Book review: Lincoln’s Bishop
by Gustav Niebuhr
In 1862, war broke out between the Dakota Sioux Indians and the white settlers in Minnesota, where I currently live. Niebuhr’s new book digs below the surface to tell the story, from a 19th-century Christian bishop’s perspective.
Niebuhr writes like a journalist, and he spent nearly the first half of the book setting the stage and introducing the major players (President Lincoln, Chief Little Crow, and Bishop Whipple). There were times I struggled to maintain interest, even in light of the mistreatment of Indians. But then hostilities escalated to warfare between the Sioux and the white settlers, and the story grabbed me by the guts. Indian tactics were gruesome, and half the state of Minnesota fled in terror. Tales of horrific massacre grew like gossip. Niebuhr presents both sides of the story, which is far from clear and hardly guiltless on either side. When the dust settled, 303 Indian warriors stood ready to be hanged, and public opinion was ready to lynch any others who remained.
Enter Bishop Whipple, an Episcopal minister who took the side of the Indians.

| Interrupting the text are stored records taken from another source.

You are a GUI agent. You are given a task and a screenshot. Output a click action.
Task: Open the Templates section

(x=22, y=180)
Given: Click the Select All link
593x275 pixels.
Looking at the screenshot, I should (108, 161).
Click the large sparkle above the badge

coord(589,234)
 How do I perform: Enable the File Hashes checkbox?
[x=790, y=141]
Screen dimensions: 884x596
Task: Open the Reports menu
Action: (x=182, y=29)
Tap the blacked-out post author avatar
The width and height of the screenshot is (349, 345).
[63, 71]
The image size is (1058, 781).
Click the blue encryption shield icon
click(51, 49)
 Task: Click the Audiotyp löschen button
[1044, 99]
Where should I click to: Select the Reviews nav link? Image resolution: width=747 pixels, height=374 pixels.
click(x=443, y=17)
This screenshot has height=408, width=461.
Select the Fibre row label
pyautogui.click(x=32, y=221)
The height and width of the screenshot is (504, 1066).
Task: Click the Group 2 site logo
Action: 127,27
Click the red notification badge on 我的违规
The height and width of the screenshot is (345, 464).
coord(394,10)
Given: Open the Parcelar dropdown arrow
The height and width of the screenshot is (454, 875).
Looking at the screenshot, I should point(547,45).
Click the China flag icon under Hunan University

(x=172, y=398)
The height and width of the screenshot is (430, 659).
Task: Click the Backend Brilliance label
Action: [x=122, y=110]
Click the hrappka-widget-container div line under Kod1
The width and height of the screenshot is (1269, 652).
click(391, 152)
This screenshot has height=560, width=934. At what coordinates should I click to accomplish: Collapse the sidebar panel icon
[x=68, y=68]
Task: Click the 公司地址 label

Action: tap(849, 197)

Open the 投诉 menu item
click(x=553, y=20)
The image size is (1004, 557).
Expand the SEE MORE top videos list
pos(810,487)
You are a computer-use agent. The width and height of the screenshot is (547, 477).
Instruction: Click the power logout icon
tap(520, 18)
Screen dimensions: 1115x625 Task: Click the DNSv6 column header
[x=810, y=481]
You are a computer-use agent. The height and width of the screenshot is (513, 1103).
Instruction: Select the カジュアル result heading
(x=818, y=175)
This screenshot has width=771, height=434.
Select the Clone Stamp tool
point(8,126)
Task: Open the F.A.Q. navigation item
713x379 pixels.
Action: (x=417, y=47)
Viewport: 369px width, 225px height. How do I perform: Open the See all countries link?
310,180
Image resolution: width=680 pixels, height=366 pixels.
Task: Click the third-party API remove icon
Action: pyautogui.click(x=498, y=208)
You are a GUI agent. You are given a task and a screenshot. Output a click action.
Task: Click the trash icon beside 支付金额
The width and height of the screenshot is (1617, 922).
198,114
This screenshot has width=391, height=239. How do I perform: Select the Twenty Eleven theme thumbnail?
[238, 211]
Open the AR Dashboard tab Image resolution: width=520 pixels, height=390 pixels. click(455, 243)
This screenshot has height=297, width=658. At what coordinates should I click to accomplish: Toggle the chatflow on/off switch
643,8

But what could Whipple accomplish against strong public opinion? How could he capture the ear of a distant President (Lincoln) whose attention was more strongly focused on civil war? What would be the fate of the 303 Indians, and hundreds of others who coexisted peacefully or–even more astounding–risked their lives to save white men, women and children during the war?
This is a story of out-of-control greed, human limits when backed against a wall, and the ugliness that results … plus one man’s determination to apply Christian principles where humanity could only fail. Highly recommended.